#### RECORDS FOR PROCESSING:
════════
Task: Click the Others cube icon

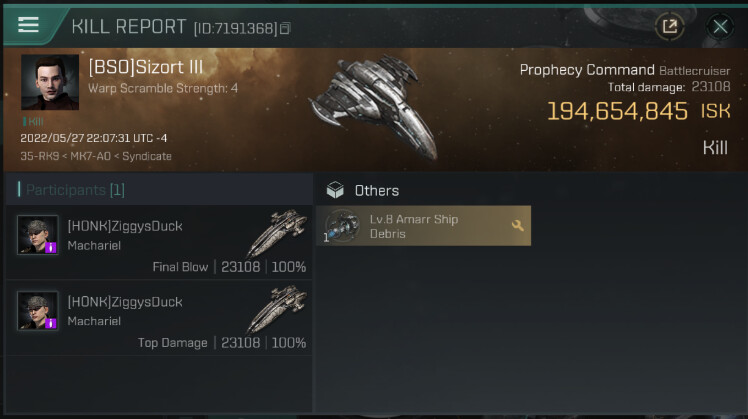Action: [x=335, y=190]
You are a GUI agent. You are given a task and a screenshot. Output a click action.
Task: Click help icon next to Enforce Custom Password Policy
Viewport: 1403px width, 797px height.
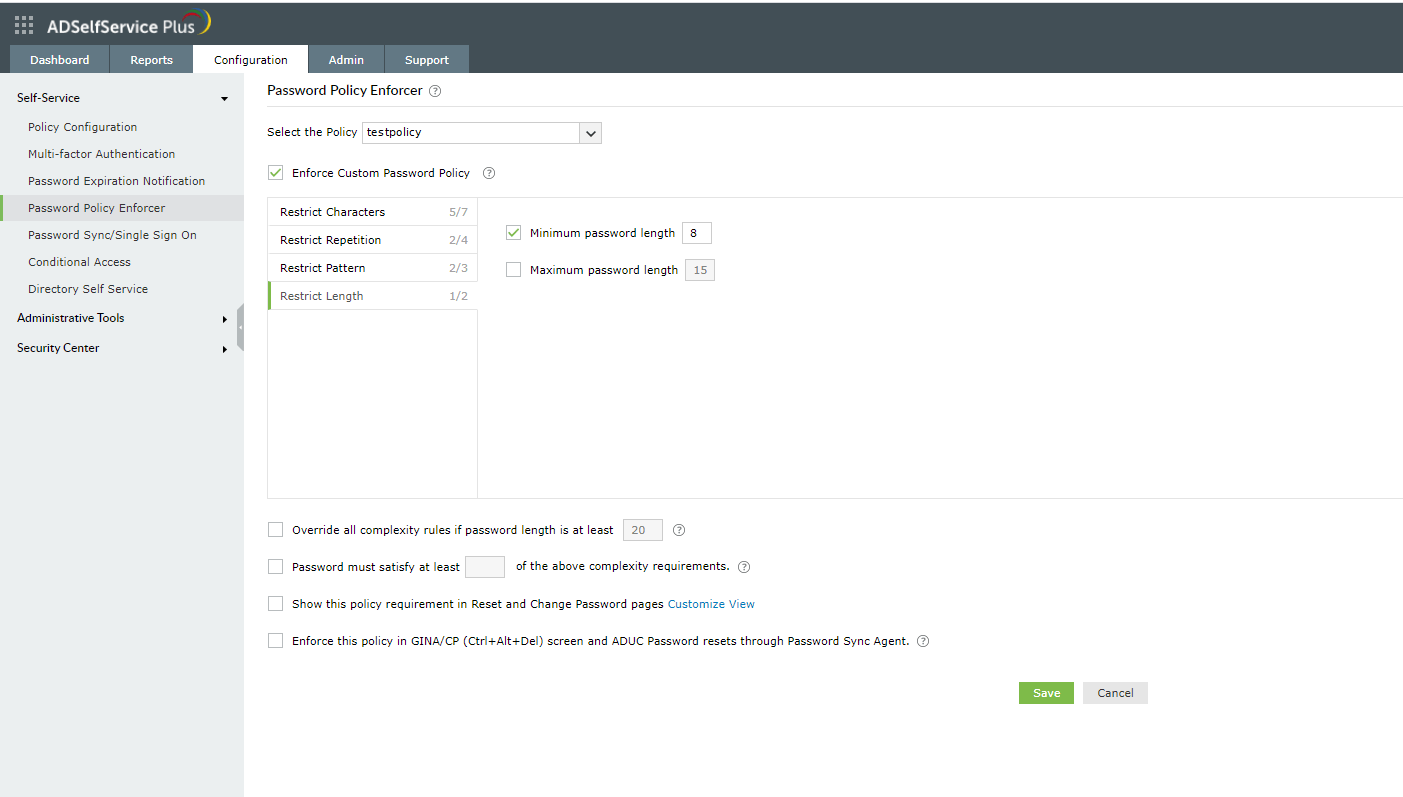pyautogui.click(x=489, y=173)
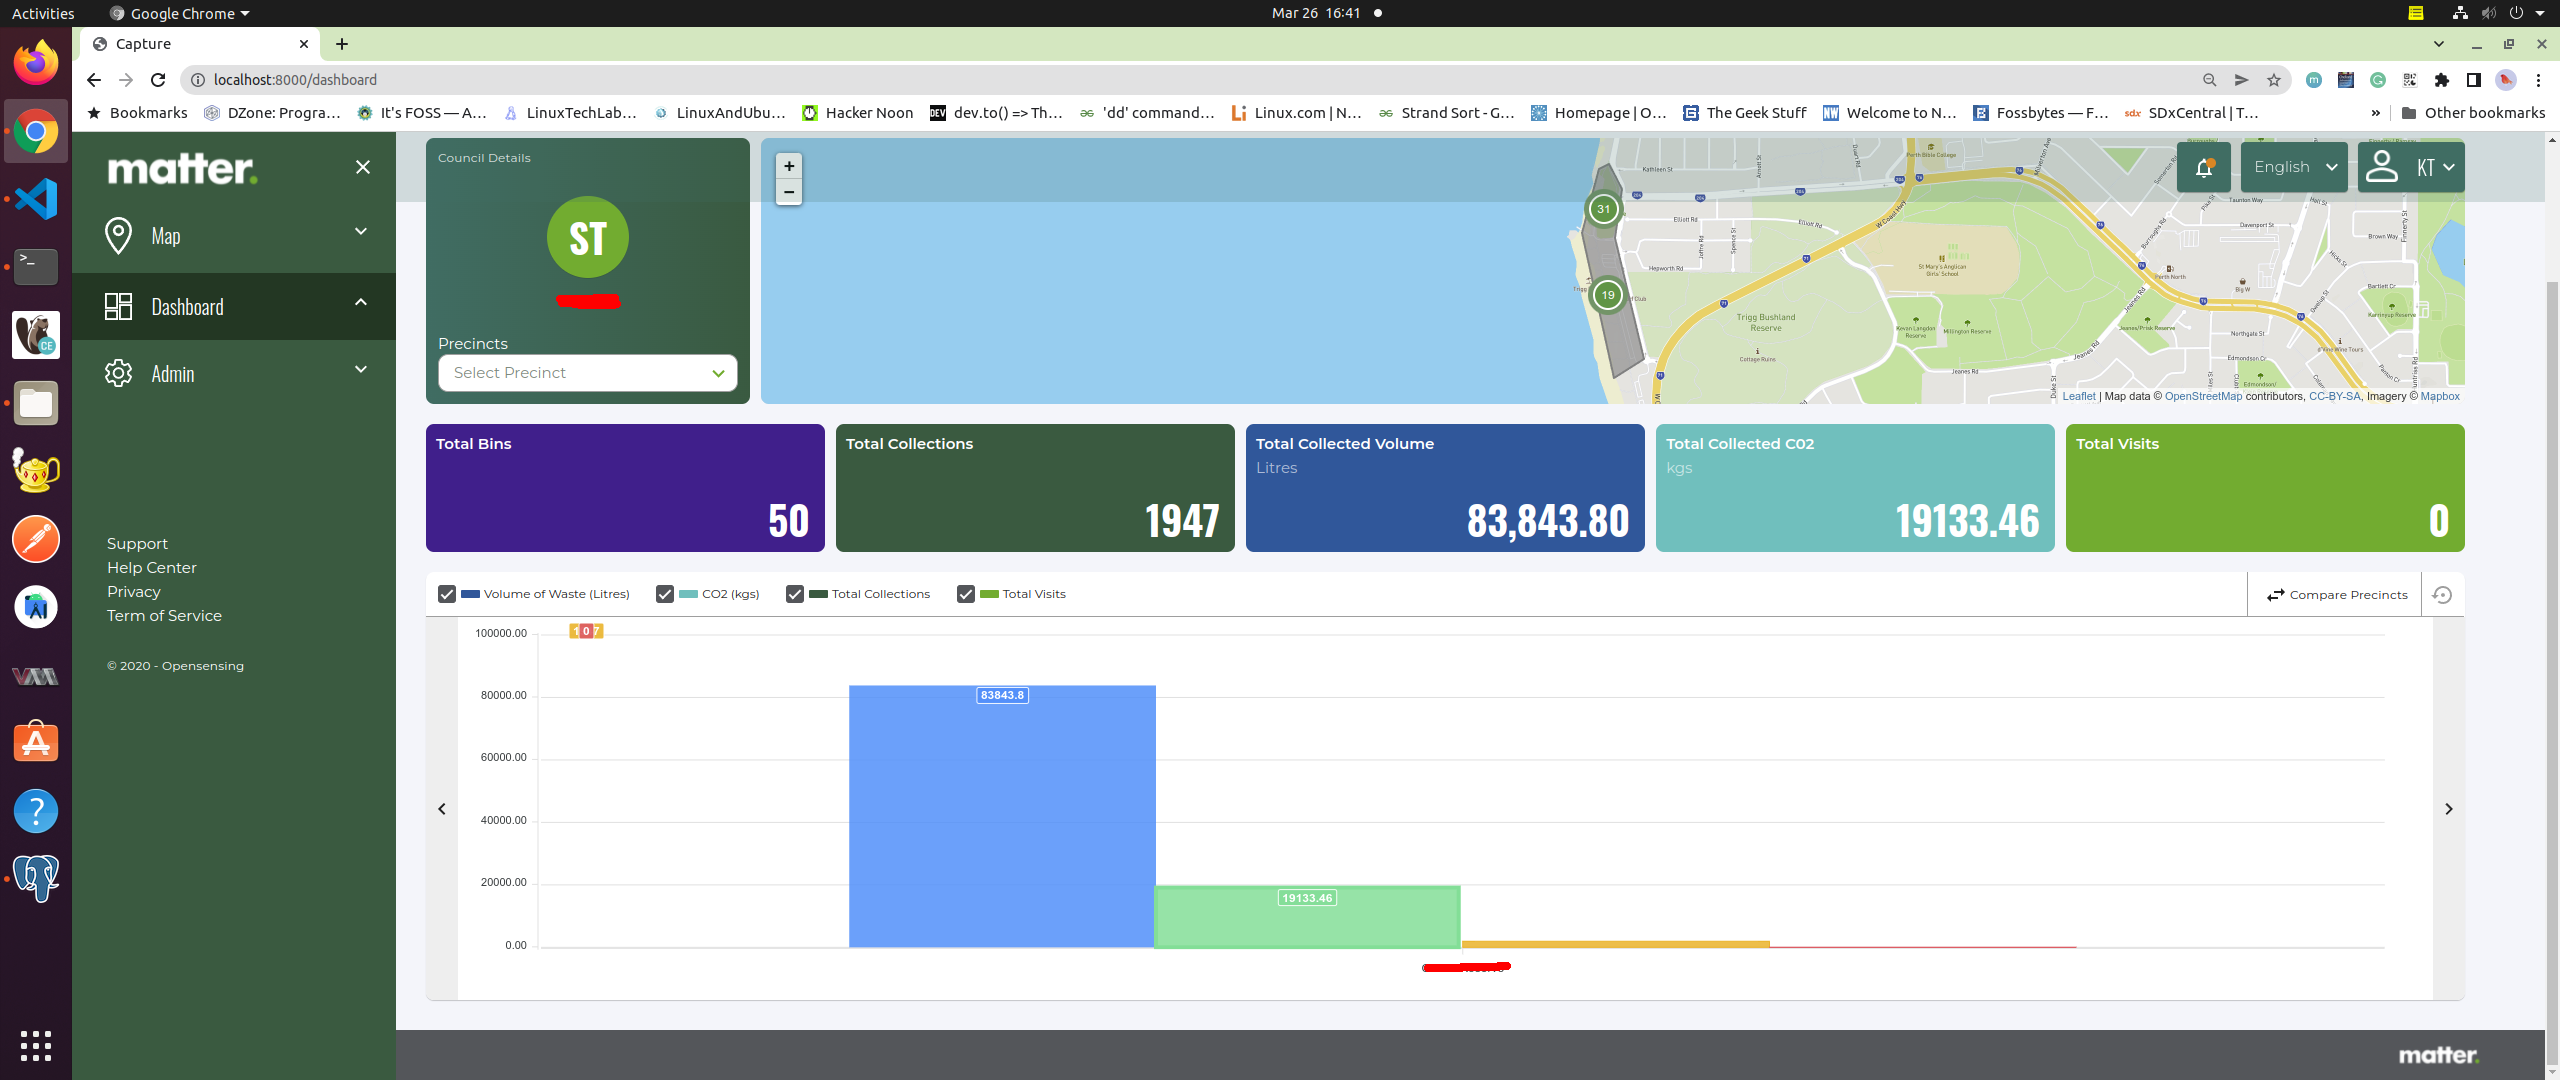Open the English language dropdown
This screenshot has width=2560, height=1080.
coord(2295,167)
════════
#### DIRECTIONS:
Give these lines again with every "icon" replaced by "button" and nothing else changed. Leave the pictures out.

#### THE RESPONSE:
Task: Click the Others cube button

Action: [x=335, y=190]
You are a GUI agent. You are given a task and a screenshot. Output a click action.
Task: Click help button next to Enforce Custom Password Policy
Viewport: 1403px width, 797px height.
pyautogui.click(x=489, y=173)
Open the English language dropdown
This screenshot has width=2560, height=1080.
coord(2295,167)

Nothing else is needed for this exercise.